A barca agarrou a maré e zarpou ao ritmo do cantar triste dos mastros que se despiam das velas, para as entregar de agasalho ao cálice sagrado que esventrava o corpo da mulher debruçada sobre a retranca, de onde as lágrimas escorriam em linhas de sal, donde o mar se alimentava na sede que não acabava.
Nas margens, mulheres de negro agitavam as vozes, num cântico quente que as mãos arrefeciam em orações escondidas, enquanto acendiam fogueiras tomando no farol da guia, a função, para lançar barcos e gentes ao embate sinistro no aflorar das rochas pelo calado dos navios.
Alguns, iam vendo mãe e filho, cada um de mãos agitadas nos remos de acácia, que a esteira denunciava ao longe a sotavento, onde o sol se punha, mesmo do lado de lá, de onde vinha diariamente o dia seguinte e onde haveriam de chegar, já cansados de gritar na noite.

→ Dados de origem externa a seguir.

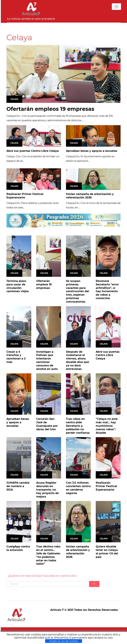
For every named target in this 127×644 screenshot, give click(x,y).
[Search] (48, 584)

Na praia, uma mulher desceu do altar dos tempos e chegou-se ao abrigo do ancoradouro, cuidando desembarcar apenas quem a ela se achegasse na imagem e na condição. Olharam-se as duas, enquanto os pés e as almas de ambas pisavam o mesmo tecto a que o chão elevara nas alturas, afastadas da faina que barcos e pescadores prosseguiam na indiferença, que o filho, no castelo da proa desconhecia, fazendo-se sozinho ao mar enquanto calçava as luvas sagradas da mesma cor com que iniciara as suas próprias mãos, que acharia sempre pequenas. As mães, essas, têm as mãos grandes.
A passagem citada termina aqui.